Music Reviews

Earl Slick Band

Slick Trax

Metal Blade

Get out the polyester and get that hair feathered, because this is totally ’70s power rock! From the enormous and powerful kick drum to the muddy-distorted guitars to the grainy bass guitar, this is what rockin’ was all about back then. I can just picture the crowd of long-haired, bearded rock fans, with their tinted glasses, open chested shirts (revealing a forest of chest hair), and fists pumping with glory into the air, as Earl Slick & Co. tear things up!

The majority of the songs on Slick Trax are straight forward, triumphant 1970s rock songs, with lightning hot guitars and Bachman-Turner Overdrive recording production. A few of the songs border on progressive art rock, but the band decides to kind of balance on the fray, not really taking a full plunge into the abyss of prog metal.
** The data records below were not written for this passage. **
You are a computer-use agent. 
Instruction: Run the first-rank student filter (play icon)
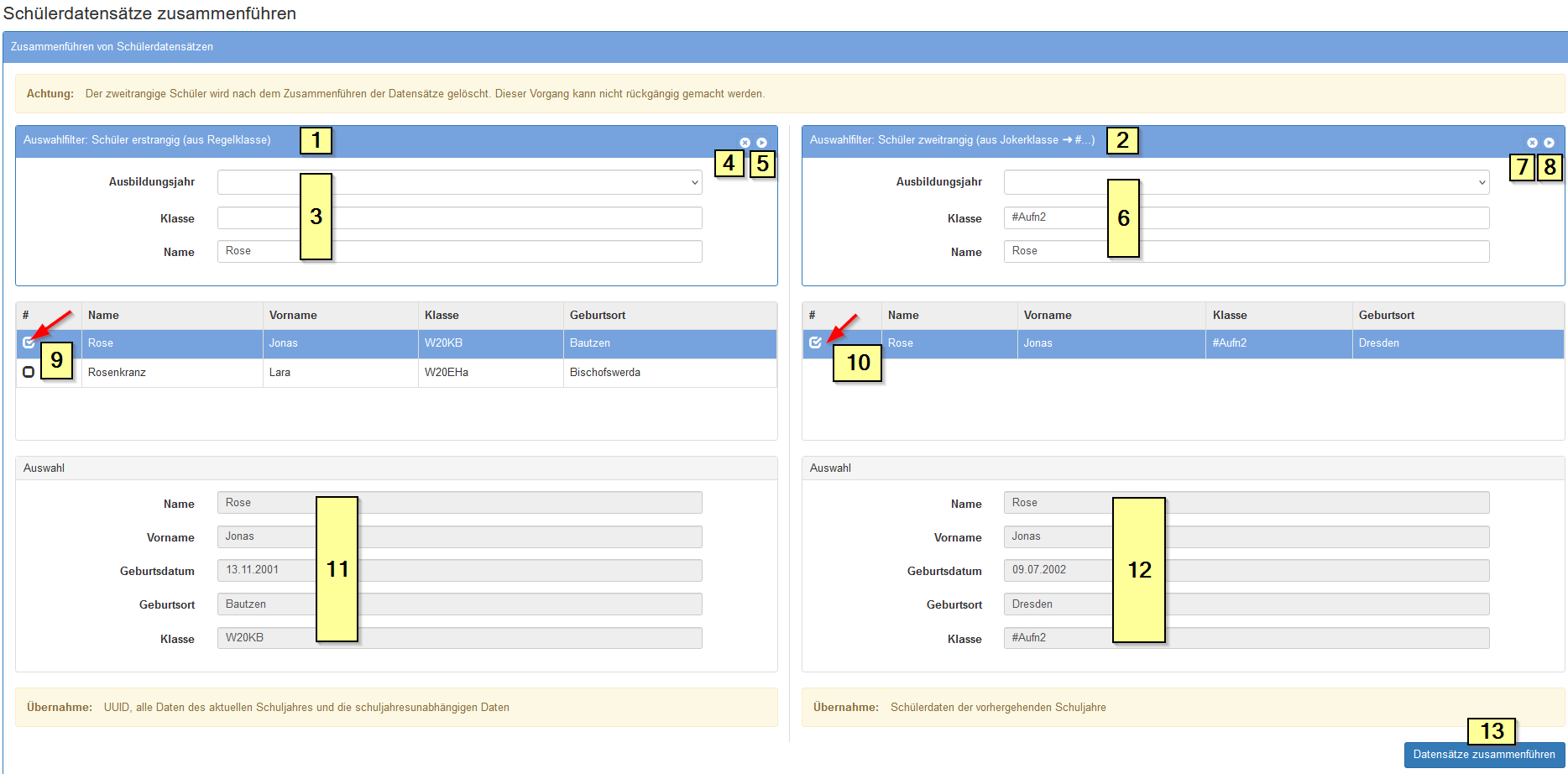(x=761, y=143)
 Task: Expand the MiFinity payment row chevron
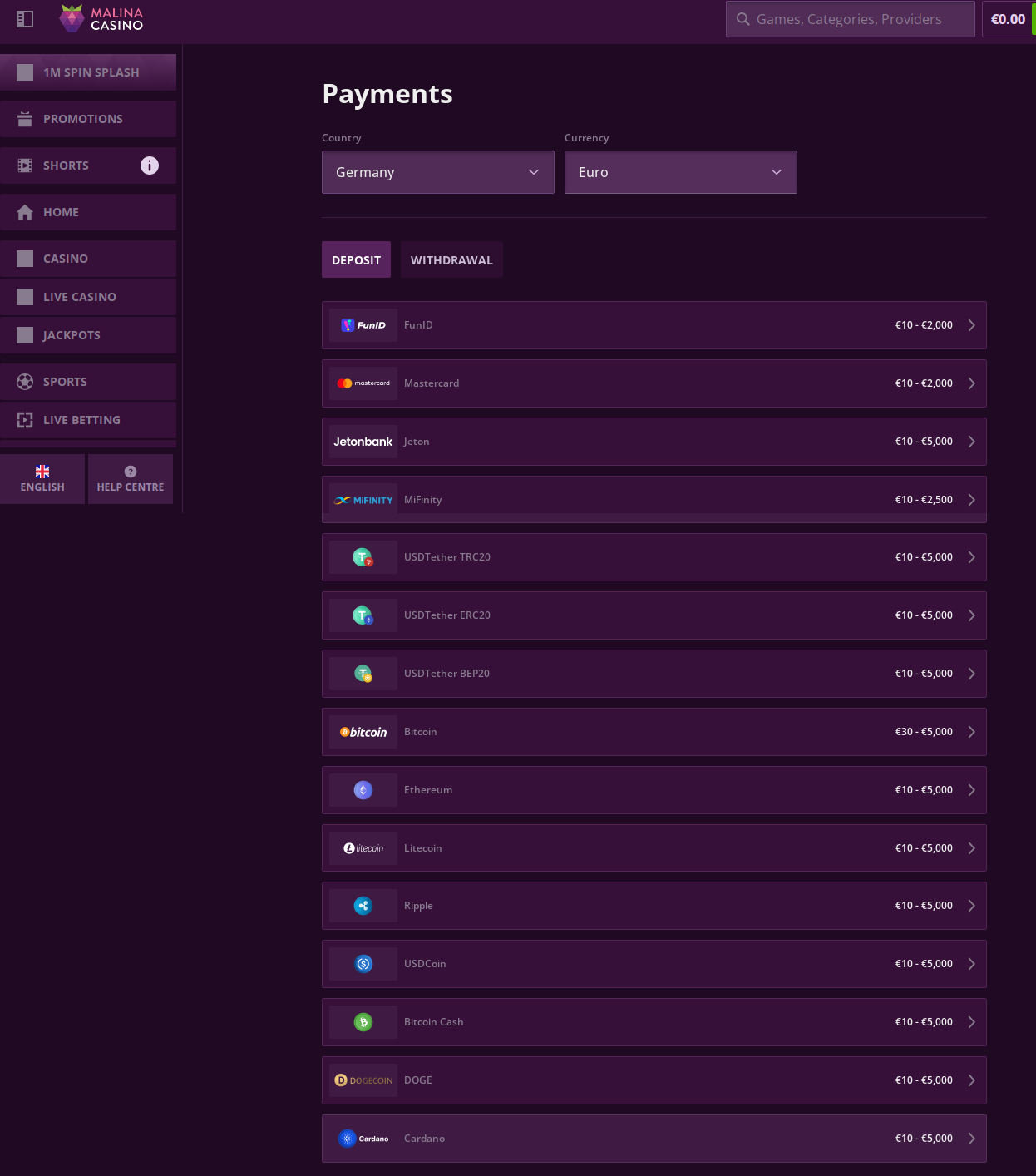click(x=971, y=500)
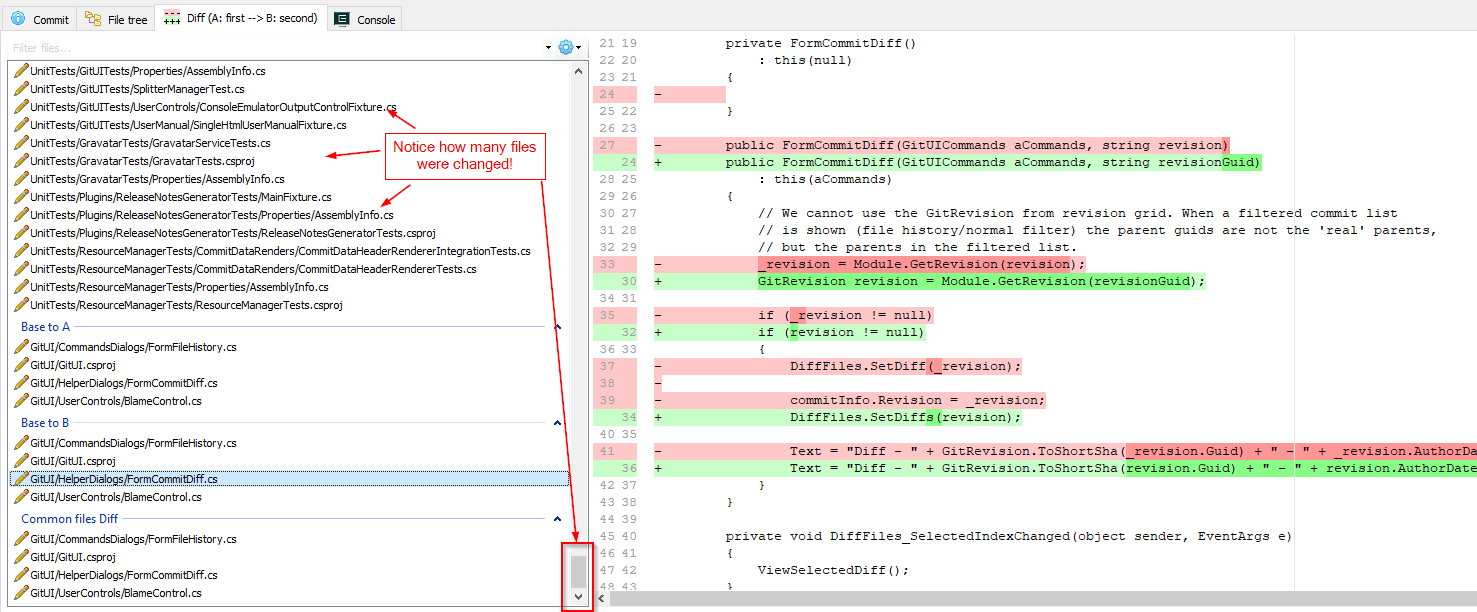Click the pencil icon beside ConsoleEmulatorOutputControlFixture.cs
The width and height of the screenshot is (1477, 612).
[x=22, y=106]
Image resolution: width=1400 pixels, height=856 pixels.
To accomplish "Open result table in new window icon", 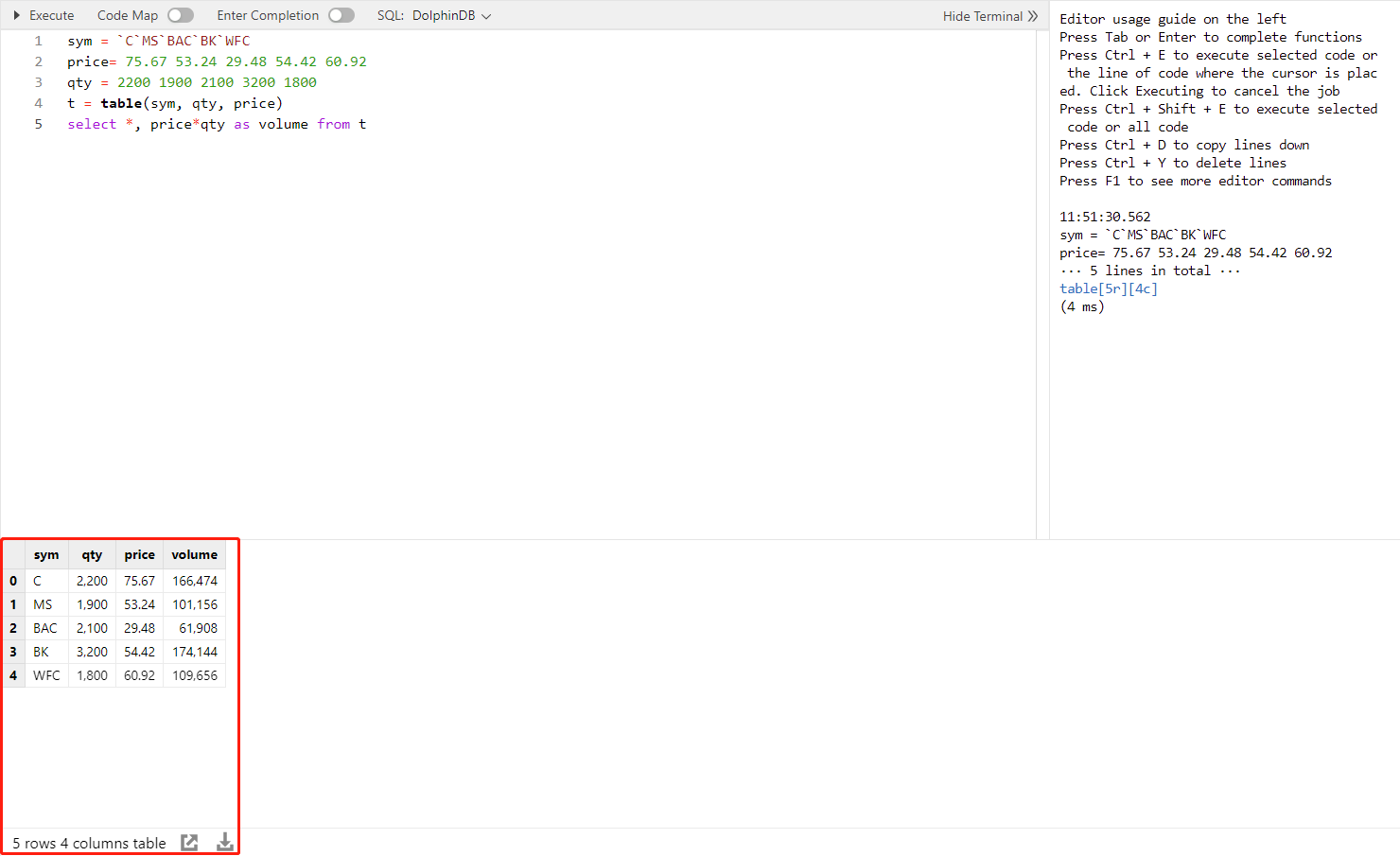I will 189,843.
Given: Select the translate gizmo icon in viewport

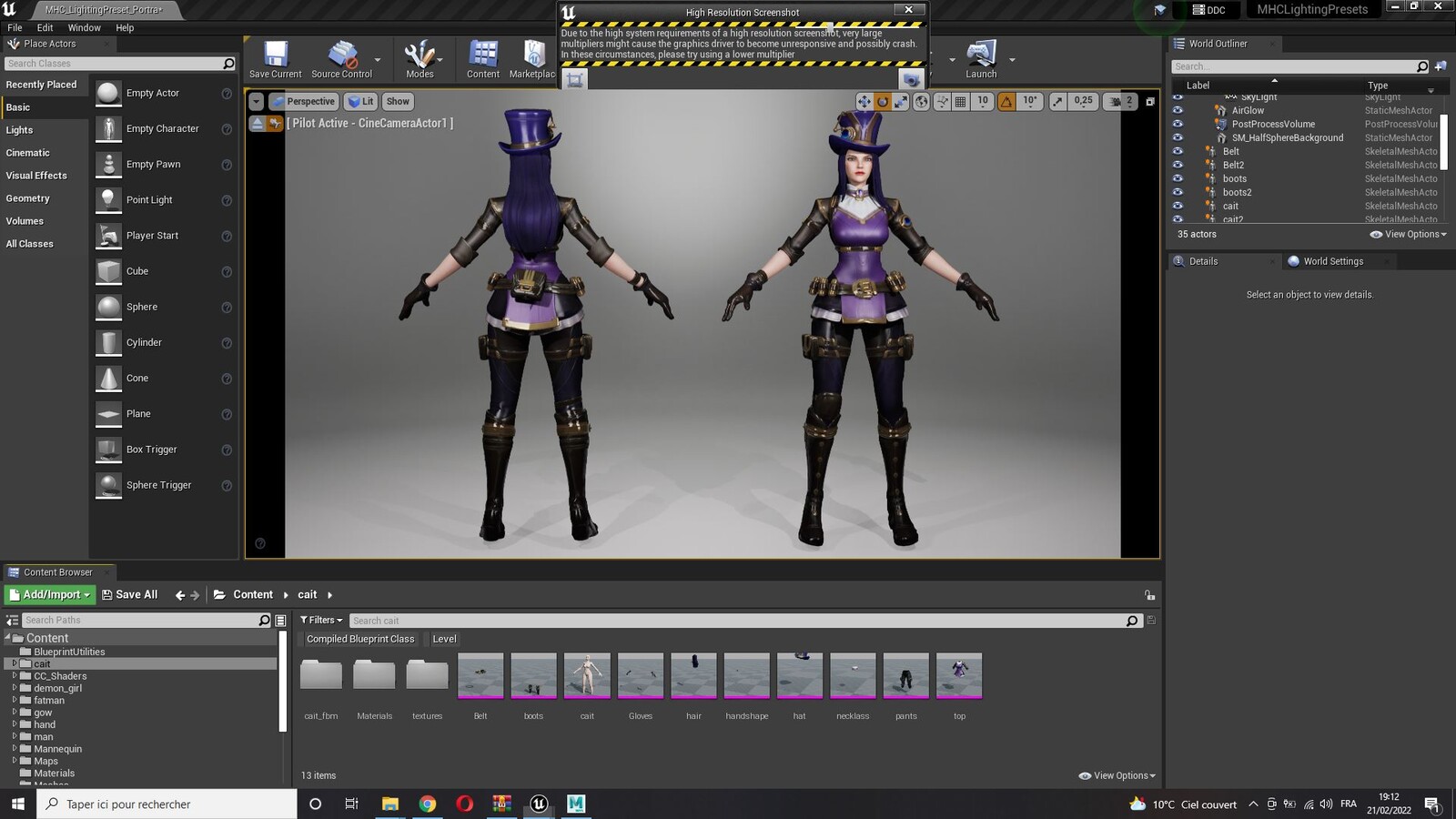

As a whole, the CD offers a nice flashback to an uglier time, when sex was more free and everyone’s fashion sense was embarrassingly terrible. Earl Slick made a name for himself with his fantastic guitar work on David Bowie’s Station To Station. To be frankly honest, Slick Trax offers literally nothing new to the genre of hard rock, is nondescript, totally dated, and is completely forgettable. It’s kind of cool for background music, or if you just want to practice pumping fists into the air.